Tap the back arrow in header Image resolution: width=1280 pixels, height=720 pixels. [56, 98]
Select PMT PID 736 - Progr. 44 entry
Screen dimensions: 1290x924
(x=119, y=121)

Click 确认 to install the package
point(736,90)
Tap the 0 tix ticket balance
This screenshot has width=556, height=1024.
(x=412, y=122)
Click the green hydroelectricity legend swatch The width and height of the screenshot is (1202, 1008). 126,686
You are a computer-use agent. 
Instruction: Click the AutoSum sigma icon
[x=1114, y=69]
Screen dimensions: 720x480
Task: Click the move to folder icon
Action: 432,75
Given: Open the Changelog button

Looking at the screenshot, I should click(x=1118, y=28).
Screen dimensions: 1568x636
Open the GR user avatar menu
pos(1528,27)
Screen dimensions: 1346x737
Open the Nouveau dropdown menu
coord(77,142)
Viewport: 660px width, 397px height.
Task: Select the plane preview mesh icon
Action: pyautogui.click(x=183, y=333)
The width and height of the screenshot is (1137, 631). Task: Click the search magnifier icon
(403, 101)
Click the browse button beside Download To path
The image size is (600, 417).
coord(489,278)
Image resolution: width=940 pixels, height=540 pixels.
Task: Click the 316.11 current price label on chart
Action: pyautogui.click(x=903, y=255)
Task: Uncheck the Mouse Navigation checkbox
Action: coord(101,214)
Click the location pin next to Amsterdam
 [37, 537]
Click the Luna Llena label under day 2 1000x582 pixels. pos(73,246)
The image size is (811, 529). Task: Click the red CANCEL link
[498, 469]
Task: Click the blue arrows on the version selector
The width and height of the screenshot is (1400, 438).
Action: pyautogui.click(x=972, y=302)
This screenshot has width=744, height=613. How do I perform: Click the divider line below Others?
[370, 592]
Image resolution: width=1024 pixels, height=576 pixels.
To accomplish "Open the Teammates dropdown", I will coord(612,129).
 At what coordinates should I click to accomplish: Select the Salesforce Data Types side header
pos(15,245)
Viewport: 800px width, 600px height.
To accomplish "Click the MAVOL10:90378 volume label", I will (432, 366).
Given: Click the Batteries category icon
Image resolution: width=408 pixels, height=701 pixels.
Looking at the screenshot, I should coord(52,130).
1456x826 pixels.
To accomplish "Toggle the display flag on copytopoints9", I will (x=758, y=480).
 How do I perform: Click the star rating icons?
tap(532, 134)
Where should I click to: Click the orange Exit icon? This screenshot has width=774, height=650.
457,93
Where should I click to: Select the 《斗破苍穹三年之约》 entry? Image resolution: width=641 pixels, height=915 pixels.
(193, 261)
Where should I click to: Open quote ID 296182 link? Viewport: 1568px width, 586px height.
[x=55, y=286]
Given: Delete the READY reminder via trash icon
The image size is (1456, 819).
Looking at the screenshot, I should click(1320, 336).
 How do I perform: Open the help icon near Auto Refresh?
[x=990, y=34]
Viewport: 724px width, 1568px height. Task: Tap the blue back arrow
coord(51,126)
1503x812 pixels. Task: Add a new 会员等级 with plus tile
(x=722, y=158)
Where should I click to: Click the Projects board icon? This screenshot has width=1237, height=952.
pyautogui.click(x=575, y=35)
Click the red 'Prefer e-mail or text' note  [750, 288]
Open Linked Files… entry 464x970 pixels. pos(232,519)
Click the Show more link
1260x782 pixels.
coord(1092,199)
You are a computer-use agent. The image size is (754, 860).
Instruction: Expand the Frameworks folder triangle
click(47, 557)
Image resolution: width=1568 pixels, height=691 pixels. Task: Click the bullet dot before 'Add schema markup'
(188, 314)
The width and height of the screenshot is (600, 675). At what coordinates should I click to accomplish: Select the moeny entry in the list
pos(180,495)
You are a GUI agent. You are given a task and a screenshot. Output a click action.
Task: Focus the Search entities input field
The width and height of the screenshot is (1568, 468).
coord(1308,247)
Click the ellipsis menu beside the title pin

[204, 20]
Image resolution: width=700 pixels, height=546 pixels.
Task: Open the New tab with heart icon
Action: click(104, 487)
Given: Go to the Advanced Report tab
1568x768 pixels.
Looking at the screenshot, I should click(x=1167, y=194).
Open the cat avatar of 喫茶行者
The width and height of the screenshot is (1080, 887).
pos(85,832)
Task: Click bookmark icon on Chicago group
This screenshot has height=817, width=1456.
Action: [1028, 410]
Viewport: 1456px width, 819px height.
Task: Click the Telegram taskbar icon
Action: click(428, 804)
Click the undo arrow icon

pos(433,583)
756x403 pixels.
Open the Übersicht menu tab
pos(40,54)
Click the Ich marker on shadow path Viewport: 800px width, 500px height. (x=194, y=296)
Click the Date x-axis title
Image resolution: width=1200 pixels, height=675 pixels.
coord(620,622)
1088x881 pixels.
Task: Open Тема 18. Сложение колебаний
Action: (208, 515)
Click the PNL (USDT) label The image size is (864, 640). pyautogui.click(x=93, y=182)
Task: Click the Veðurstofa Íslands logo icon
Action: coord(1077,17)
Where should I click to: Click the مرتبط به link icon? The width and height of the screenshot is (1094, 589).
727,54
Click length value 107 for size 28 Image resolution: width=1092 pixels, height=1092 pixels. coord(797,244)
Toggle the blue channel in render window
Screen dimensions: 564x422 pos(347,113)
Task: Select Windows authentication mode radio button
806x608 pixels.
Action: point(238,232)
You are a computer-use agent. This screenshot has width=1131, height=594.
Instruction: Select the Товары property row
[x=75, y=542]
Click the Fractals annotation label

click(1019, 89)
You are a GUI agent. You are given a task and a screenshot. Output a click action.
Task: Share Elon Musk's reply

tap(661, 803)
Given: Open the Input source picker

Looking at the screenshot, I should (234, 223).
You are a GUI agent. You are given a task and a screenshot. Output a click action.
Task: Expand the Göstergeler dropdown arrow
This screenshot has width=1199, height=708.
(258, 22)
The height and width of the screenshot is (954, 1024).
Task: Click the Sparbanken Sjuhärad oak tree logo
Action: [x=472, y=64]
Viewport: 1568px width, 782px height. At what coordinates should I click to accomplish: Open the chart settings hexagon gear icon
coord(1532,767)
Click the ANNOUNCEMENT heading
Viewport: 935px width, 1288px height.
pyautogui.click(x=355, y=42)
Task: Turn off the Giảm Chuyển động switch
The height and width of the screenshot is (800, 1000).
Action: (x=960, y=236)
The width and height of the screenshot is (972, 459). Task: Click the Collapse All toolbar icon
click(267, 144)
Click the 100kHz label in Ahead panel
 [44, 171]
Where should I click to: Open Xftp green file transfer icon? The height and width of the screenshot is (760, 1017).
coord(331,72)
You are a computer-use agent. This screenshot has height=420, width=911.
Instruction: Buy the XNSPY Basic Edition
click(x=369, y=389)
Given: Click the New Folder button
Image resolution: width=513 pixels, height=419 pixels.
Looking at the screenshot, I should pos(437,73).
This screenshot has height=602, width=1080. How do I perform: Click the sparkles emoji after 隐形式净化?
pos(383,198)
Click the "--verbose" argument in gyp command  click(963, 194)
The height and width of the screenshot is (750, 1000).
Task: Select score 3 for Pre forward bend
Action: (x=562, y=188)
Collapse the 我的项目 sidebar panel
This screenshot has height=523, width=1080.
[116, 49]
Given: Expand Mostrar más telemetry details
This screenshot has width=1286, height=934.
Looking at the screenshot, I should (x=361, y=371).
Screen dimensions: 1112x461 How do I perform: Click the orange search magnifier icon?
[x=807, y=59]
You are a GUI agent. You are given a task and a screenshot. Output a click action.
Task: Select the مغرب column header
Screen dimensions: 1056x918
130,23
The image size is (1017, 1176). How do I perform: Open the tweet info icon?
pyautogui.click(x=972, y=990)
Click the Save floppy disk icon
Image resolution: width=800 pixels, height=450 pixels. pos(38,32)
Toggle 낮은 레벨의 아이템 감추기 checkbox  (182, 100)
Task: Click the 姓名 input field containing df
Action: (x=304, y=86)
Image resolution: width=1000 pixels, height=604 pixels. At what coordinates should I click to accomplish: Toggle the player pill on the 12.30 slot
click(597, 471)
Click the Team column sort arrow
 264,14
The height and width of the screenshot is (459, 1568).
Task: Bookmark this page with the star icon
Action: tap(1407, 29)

Exercise
Please copy exactly, and only, the lines from the line containing "Given: Expand Mostrar más telemetry details" through the last line of the records, with both ends included.

Response
Given: Expand Mostrar más telemetry details
This screenshot has width=1286, height=934.
Looking at the screenshot, I should (x=361, y=371).
Screen dimensions: 1112x461 How do I perform: Click the orange search magnifier icon?
[x=807, y=59]
You are a GUI agent. You are given a task and a screenshot. Output a click action.
Task: Select the مغرب column header
Screen dimensions: 1056x918
130,23
The image size is (1017, 1176). How do I perform: Open the tweet info icon?
pyautogui.click(x=972, y=990)
Click the Save floppy disk icon
Image resolution: width=800 pixels, height=450 pixels. pos(38,32)
Toggle 낮은 레벨의 아이템 감추기 checkbox  (182, 100)
Task: Click the 姓名 input field containing df
Action: (x=304, y=86)
Image resolution: width=1000 pixels, height=604 pixels. At what coordinates should I click to accomplish: Toggle the player pill on the 12.30 slot
click(597, 471)
Click the Team column sort arrow
 264,14
The height and width of the screenshot is (459, 1568).
Task: Bookmark this page with the star icon
Action: tap(1407, 29)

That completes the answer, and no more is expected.